俺の新しい名前は『兵藤 一誠』…………グラールに則って言うなら『イッセー・ヒョードー』といったところか。よー分からんが、ドライグが言うには良い名前らしい。

 

赤ん坊からリスタートと言うのも、中々苦労することが多い。

 

自身の羞恥心を抉りまくることの連続。付け加えて両親の言葉も分からねーもんだから不安になることも多い。

 

なら何故ドライグとの会話は通じたのか。それは単純にドライグが俺とリンクしているからなのだが。

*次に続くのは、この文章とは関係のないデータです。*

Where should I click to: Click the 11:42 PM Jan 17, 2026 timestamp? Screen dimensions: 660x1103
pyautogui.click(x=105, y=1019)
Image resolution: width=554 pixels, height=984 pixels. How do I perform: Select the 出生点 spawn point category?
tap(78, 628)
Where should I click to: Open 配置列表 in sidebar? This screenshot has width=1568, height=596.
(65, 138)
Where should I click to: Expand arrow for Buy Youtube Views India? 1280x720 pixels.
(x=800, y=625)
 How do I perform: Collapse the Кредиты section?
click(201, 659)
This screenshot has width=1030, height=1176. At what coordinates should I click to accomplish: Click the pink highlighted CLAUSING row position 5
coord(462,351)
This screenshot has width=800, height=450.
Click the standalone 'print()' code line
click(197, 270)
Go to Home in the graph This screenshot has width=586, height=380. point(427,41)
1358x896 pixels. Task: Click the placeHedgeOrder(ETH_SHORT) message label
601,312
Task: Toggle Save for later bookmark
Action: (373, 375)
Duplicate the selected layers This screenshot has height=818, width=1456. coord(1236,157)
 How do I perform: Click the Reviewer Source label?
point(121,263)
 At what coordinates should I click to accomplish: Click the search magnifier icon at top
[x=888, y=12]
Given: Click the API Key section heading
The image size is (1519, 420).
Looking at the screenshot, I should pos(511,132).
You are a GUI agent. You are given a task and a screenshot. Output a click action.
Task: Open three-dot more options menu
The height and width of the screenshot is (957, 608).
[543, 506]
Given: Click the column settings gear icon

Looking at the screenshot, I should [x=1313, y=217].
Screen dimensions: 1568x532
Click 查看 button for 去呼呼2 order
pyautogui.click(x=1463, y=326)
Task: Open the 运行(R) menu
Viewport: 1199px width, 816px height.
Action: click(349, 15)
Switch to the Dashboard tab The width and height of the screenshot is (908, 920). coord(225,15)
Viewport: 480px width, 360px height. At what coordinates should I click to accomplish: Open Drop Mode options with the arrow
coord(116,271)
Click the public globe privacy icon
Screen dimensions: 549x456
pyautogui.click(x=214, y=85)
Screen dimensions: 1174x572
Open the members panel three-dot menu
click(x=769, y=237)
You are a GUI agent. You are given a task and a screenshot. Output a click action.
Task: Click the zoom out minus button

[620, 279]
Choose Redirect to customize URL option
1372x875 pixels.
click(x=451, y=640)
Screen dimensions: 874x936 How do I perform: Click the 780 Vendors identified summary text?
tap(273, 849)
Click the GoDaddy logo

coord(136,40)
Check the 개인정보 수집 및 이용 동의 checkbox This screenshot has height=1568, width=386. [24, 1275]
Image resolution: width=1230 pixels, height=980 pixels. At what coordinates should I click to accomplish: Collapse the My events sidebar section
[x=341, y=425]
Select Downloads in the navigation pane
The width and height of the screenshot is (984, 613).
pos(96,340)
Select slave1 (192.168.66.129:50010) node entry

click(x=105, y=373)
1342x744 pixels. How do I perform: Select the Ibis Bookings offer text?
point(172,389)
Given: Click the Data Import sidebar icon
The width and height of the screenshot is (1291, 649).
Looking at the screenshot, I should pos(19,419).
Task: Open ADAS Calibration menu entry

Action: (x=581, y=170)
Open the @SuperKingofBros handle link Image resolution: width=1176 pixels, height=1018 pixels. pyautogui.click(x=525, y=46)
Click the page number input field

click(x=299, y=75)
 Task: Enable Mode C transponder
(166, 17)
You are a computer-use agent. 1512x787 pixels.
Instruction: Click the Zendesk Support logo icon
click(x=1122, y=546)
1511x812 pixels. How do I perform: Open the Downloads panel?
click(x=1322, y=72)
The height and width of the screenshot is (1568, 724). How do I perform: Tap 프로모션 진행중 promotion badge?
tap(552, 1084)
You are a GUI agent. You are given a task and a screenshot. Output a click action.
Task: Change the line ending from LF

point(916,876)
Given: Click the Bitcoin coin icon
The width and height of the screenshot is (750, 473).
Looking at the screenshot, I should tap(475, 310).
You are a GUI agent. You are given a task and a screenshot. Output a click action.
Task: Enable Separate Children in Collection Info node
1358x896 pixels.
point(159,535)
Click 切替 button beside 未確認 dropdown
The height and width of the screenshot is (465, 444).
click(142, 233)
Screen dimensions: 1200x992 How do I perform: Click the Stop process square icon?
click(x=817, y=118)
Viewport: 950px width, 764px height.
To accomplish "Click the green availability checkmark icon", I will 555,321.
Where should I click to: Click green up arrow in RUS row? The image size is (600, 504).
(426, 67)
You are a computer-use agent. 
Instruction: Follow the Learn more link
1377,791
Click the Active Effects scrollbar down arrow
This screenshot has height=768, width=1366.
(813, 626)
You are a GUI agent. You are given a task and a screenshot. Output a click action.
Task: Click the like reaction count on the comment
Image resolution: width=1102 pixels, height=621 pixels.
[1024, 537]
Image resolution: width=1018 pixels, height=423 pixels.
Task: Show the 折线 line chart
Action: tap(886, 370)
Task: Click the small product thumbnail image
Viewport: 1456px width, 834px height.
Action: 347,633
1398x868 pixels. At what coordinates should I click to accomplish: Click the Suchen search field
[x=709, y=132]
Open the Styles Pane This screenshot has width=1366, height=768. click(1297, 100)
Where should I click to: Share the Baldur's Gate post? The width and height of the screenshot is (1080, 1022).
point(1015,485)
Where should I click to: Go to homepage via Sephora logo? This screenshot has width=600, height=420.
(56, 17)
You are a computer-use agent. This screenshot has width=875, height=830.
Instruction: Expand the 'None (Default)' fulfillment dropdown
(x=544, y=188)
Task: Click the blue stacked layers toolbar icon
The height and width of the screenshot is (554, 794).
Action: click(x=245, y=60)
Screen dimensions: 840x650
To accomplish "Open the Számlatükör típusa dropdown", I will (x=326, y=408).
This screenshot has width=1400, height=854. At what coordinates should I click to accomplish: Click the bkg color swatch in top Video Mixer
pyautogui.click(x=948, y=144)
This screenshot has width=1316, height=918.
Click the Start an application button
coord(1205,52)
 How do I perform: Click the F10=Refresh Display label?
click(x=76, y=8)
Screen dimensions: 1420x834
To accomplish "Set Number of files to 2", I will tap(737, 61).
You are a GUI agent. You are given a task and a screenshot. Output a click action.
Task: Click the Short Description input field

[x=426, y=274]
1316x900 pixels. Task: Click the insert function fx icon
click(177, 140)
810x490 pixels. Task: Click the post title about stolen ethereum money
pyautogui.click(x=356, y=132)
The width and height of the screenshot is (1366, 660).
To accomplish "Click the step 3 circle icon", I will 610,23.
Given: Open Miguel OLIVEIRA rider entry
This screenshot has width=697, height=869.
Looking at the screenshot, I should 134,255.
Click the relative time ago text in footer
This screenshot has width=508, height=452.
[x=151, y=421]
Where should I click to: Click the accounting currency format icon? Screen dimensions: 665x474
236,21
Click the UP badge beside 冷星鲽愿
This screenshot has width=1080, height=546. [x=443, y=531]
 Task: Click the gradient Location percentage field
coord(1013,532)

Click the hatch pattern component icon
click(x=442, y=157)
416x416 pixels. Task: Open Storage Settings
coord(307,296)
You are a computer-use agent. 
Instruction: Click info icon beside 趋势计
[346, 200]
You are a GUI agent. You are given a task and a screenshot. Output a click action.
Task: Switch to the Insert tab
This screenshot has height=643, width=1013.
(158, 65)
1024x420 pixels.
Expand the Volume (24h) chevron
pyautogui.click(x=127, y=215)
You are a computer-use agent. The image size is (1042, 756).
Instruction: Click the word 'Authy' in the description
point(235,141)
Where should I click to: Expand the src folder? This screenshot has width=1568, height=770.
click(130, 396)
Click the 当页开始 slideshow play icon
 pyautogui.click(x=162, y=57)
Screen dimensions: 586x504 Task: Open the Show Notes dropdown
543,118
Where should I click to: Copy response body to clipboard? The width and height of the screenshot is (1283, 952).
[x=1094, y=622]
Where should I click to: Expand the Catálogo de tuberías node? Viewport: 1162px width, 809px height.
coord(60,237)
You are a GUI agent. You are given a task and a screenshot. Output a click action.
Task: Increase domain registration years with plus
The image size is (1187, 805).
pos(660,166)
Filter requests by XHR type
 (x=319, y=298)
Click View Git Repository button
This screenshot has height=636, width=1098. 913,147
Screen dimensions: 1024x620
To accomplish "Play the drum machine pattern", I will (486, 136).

故に、唯一言葉の通じるドライグに、言葉を教わると言うのも割と自然な流れだろう。

 

「うぐ…………この日本語ってのはメンドクセーな。こんな細かな表現とか要んのかよ…………」

『発音の仕組みは地球上の言語で考えると簡単であるのだがな。難しい言語として数えられるだけのことはある』

 

因みに、元々俺が話してた言葉は、この世界にある『英語』っつー言語に酷似してるらしい。世界的に見た話者はこっちの方が圧倒的に多い為、いずれは完全に身に付ける必要があるだろうとはドライグの弁。

 

「しかしなぁ…………勉強している間が1番暇が紛れているというのがなんとも言えない」

『訓練の間よりもか?』

 

少しムッとした声が響いた。

 

「あー怒んな怒んな。訓練の相手としては、お前は俺の身に余る程素晴らしい存在だよ。でもなぁ…………」

 

武器がないのだ。

俺が、今まで使い慣れてきた武器達が、ないのだ。

 

『無くてもいいんじゃないか? 相棒は無手…………ではなくグローブだけでも相当強いぞ』

「そりゃ武器なくても戦えないとやってらんねーからな、傭兵っつー職業は」

 

実際神器の扱い方は未だマスターしているわけじゃねーからな。そっち方面を頑張っていくのは必須である。

 

因みに、この夢空間にてのみ復活するこの全盛期の身体は、神器の倍加に12回目までは耐えられるようだ。実に4096倍の強さ。武器なんか無くても大抵のヤツ相手なら勝てると思う。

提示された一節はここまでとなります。